Par ailleurs, le poids respectif des collectivités n’est pas en faveur des Régions. Par exemple, le budget 2021 de la région Nouvelle-Aquitaine s’élève à 3,2 milliards. Par comparaison, celui de la Gironde représente 2 milliards, celui de Bordeaux 500 millions et celui de la Communauté Bordelaise 2 milliards. Et la Région Aquitaine compte 12 départements et 7 agglomérations de plus de 100 000 habitants…

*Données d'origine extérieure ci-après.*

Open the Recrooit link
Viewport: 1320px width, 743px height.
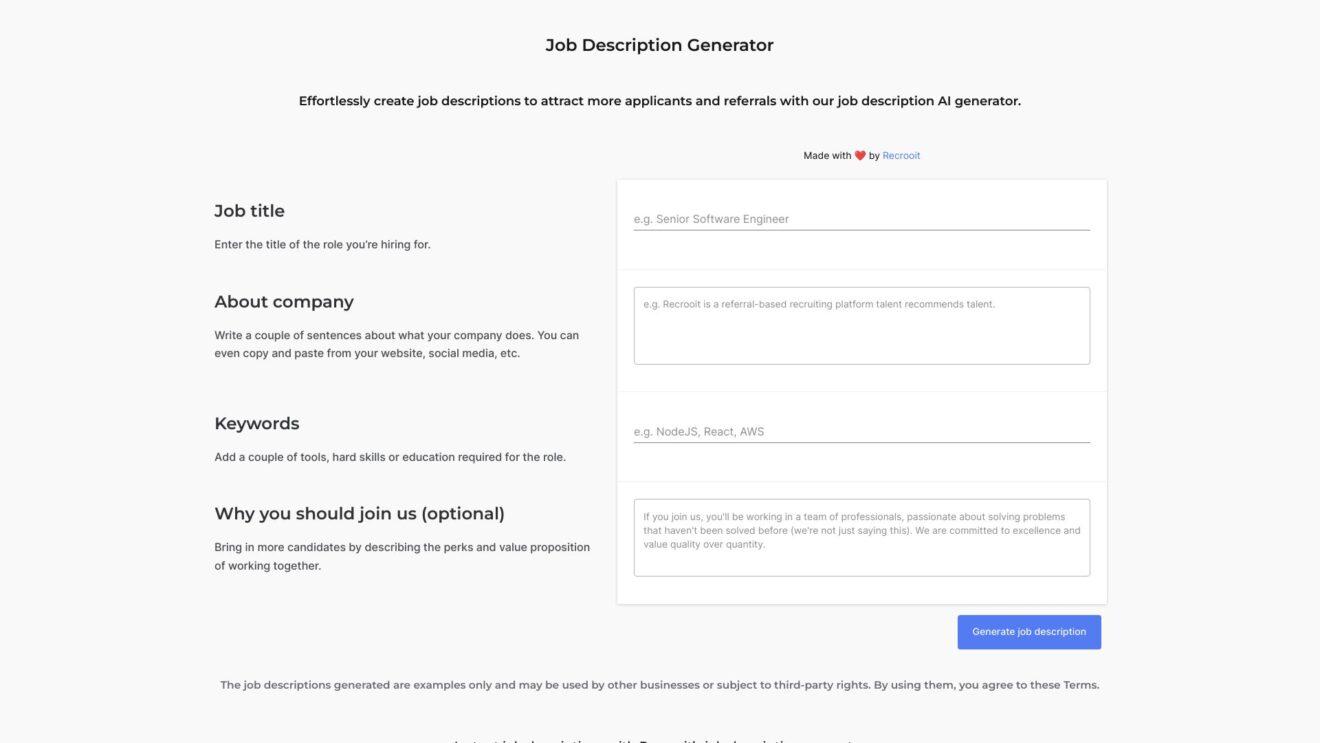901,155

Ceci revient à dire que, en termes de services délivrés aux habitants, la Région pèse en réalité assez peu, et que le président de la Région doit composer en permanence avec les autres poids lourds locaux que sont les maires des grandes villes et les présidents des départements. Cette logique de négociation a d’ailleurs été à l’œuvre avant même les élections, les grands barons locaux ayant savamment placé leurs pions dans les exécutifs régionaux, et verrouillé les élections, par le biais de l’établissement des listes départementales (le mode de scrutin pour les régionales est un scrutin proportionnel par circonscription départementale). L’exemple le plus évident de ces tractations préélectorales est celui de la région Provence, région dans laquelle chacun des patrons locaux de la droite provençale (C.Estrosi, E.Ciotti, M.Vassal, H.Falco, etc.) a imposé ses principaux desiderata de liste ou de programme, au candidat à l’élection régionale (R.Muselier).

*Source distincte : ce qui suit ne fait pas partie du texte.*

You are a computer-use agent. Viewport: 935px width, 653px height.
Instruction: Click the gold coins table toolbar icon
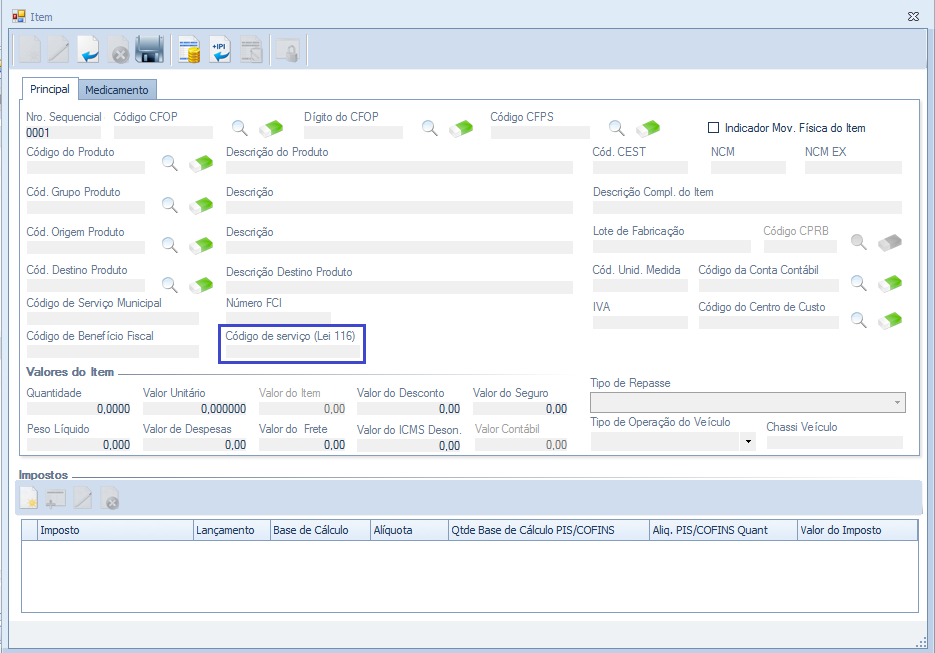pyautogui.click(x=189, y=50)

En quelque sorte, la vérité de l’élection régionale sera à rechercher dans l’équilibre des pouvoirs au niveau local. Qui sera en mesure de proposer une politique pour la Région, et de la mener à bien ? Dit autrement, qui apparaitra comme l’homme fort localement ? Sera-ce X.Bertrand ou M.Aubry ? R.Muselier, T.Mariani, H. Falco ou C.Estrosi ? V.Pécresse ou A.Hidalgo ?

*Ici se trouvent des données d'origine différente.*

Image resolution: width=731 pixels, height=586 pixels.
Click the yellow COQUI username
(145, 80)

Le deuxième enseignement que fournira le scrutin de juin 2021 portera sur l’avenir de la constitution de la Vème République. Il est fort probable que le panorama politique au soir du deuxième tour présentera un aspect éclaté, entre de nombreux partis. Aucun ne dépassera 20 % des suffrages exprimés, et tous partageront la même imprécision programmatique, le creux idéologique, et une image floue aux yeux des électeurs.
En projetant ces résultats sur le scrutin de 2022, la probabilité est forte de voir un Président nouvellement élu qui ne disposera pas de majorité à l’Assemblée. Il aurait, au contraire, face à lui un grand nombre de petits groupes parlementaires, et devra donc composer un gouvernement sur la base d’une coalition. Ce sera une situation à l’allemande, ou à l’italienne, voire même à l’israélienne.
Dans ces pays, les traditions politiques dictent le modus operandi. En Allemagne, c’est généralement une coalition qui prend le pouvoir sur la base d’un programme négocié pied à pied, que le gouvernement a charge de dérouler méticuleusement sans place pour l’improvisation. En Italie, c’est le partenaire le plus important de la coalition qui prend les rênes. Généralement, il mécontente vite son partenaire-junior, et la coalition vole en éclats ; de guerre lasse, un technicien finit par prendre le pouvoir. En Israël, c’est le parti le plus extrémiste qui impose ses diktats pour prix de son soutien.
Aucun de ces modèles n’est, en définitive, vraiment satisfaisant.
En France, nous n’avons pas (ou plus ?) la culture du compromis et de la négociation politique. Ce sont donc très rapidement les institutions elles-mêmes qui vont être mises en question. La fin de la Vème République pourrait peut-être arriver plus vite qu’on ne le croit, poussée par une situation inédite, et par l’incapacité de la classe politique à tracer des perspectives d’avenir crédibles et claires, qui seraient sources d’un choix démocratique.
Après tout, c’est ainsi qu’ont sombré la IIIème et la IVème, l’une étant incapable de choisir « entre l’honneur et la guerre », l’autre étant incapable de choisir entre l’Empire et l’Europe. Il arrive que l’histoire bégaie.